Archive for novembre, 2008

Les bateaux et la colonisation

Dimanche, novembre 30th, 2008


La société marquisienne composée de multiples tribus a connu un essor important après 1400.


Les terres fertiles ont permis un développement important et on pense que l'ensemble des Marquises comptait plus de 100 000 habitants. En même temps, les tensions  ont causé des guerres entre les tribus et ont désorganisé régulièrement la société marquisienne. Avec le temps, on pense que chaque île serait arrivée à une organisation globale régulée par une autorité unique sans intervention extérieure.




l'équipage, l'église…


Mais des bateaux sont venus du large et le processus a été interrompu ; les colonisateurs ont réglé à leur façon les problèmes politiques. Ils ont en même temps apporté le modernisme avec de bonnes et de mauvaises choses…



Les marquisiens ont découvert les armes à feu,  et les guerres intestines sont devenues meurtrières ; les maladies vénériennes se sont répandues et la natalité a chuté de façon dramatique au point qu'on ne comptait plus que 1500 marquisiens  au milieu du XIXe. L'alcool a fait des ravages. L'esclavagisme a opéré des prélèvements dans les vallées de certaines îles et lorsque que par la suite certains de ces esclaves ont été libérés,  leur retour dans la tribu d'origine s'est accompagné d'une importation de maladies redoutables pour les locaux.

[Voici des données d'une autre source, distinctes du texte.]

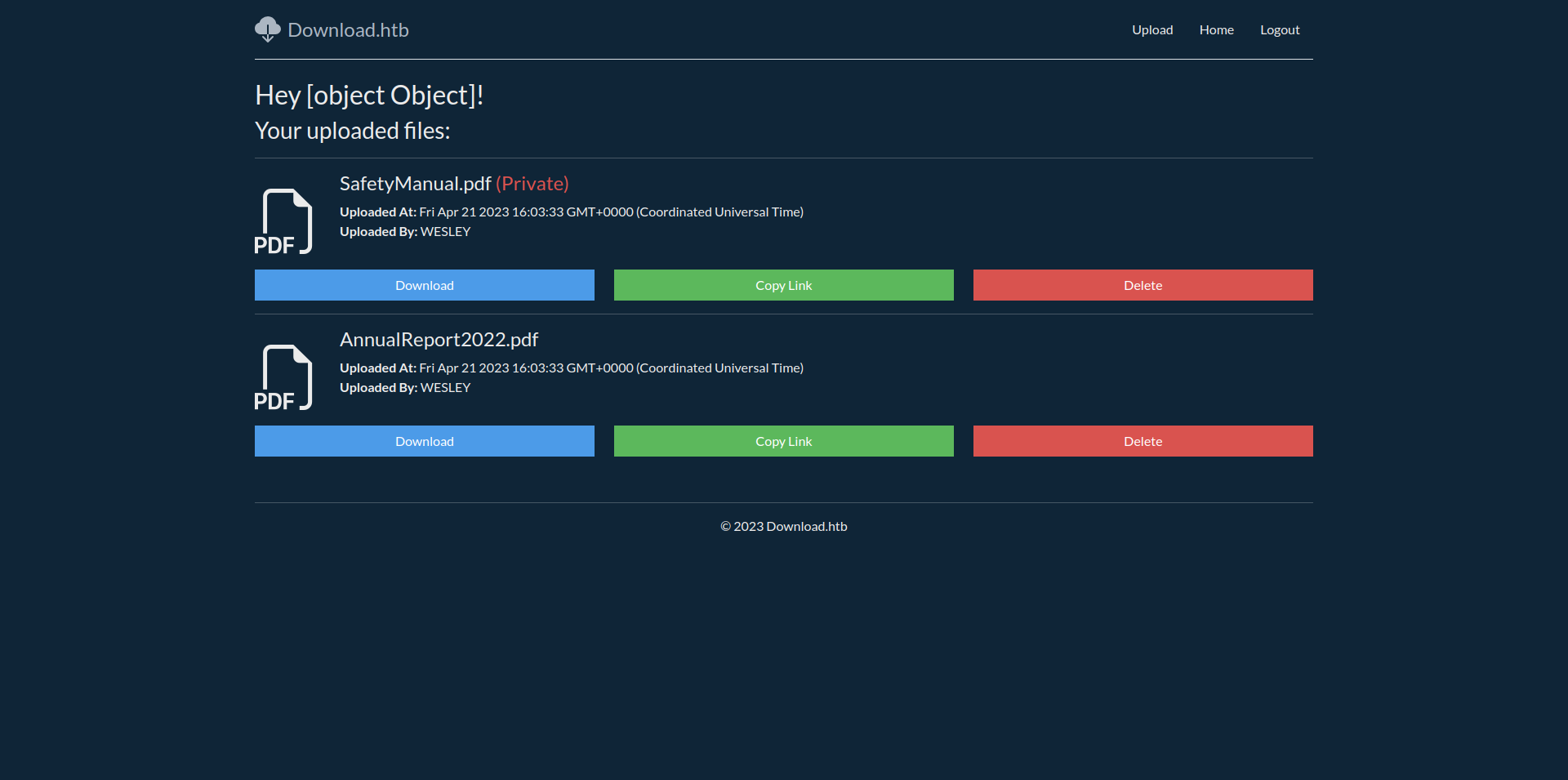Select the SafetyManual.pdf file name
1568x780 pixels.
[415, 184]
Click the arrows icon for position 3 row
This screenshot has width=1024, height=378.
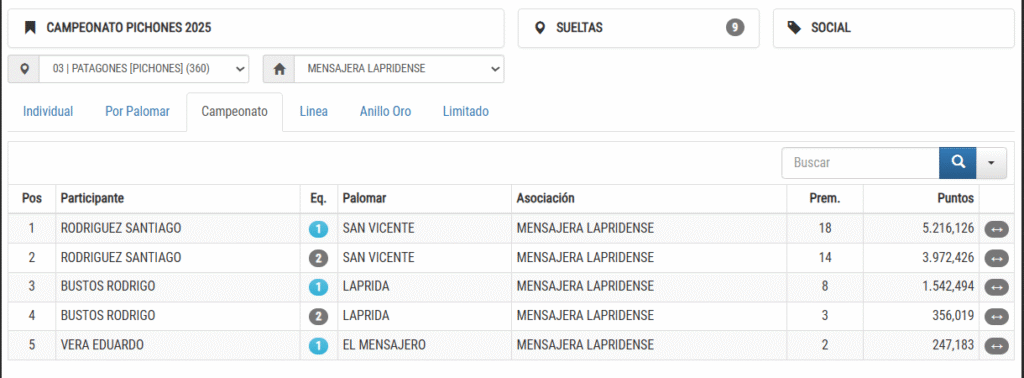coord(996,287)
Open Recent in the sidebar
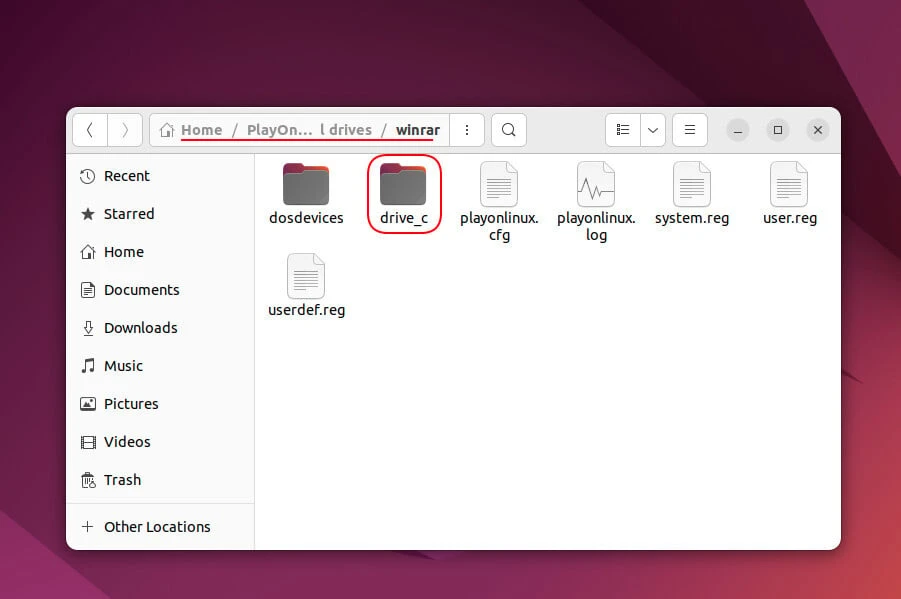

A Ua Pou, on me raconte que régulièrement des bateaux venaient et faisaient monter à bord des marquisiens à qui l'on proposait de l'alcool. Par la suite, le bateau emportait les malheureux. Un bateau italien a pourtant connu une issue fatale ; le grand-père d’un de mes voisins a décroché les amarres pendant la nuit et le voilier s'est échoué. Il s'est brisé contre les rochers devant  Hakahau. Bien plus tard, un tsunami a découvert les restes du voilier ensablé et ils ont fini en « séchoirs à coprah… »



L'Astrée



L'amiral Dupetit-Thouars prend officiellement possession de Tahuata sans que la population réalise l'importance de la situation

La langue marquisienne : eo'enana

Vendredi, novembre 28th, 2008

Le 28 novembre, dans toute la Polynésie, des manifestations ont lieu pour valoriser la culture locale et les langues de chaque archipel.


Le marquisien( eo’enana), est une langue qui fait partie du patrimoine. Très utilisée par les générations anciennes, elle a tendance à s’hybrider et il est important que des actions rappellent à toute la population,  l'importance qu'elle a dans le capital culturel marquisien. Enseignée à l'école, grâce à une volonté politique, elle reste un élément d'identité essentiel.


A cette occasion, un four marquisien est réalisé.



Cochon, poisson, chèvre, banane, taro, poulpe etc…sont cuits dans cette cage posée sur des pierres volcaniques chauffées. Les aliments sont disposés dans des petites corbeilles tressées en feuille de coco.




La cuisson du mei (fruit de l'arbre à pain)




Il existe de nombreuses espèces d'arbres à pain avec des fruits différents.


 


 



Le tatoueur oeuvre sous le « hae'poa »



La fabrication du tapa, couche de bois battue pour créer des vêtements, des décorations etc…



Le tapa



Les enfants ont découvert les éléments de leur culture; chapeau en tapa



Perles et plumes



« kumu hei » le bouquet d'amour(parfum aphrodisiaque)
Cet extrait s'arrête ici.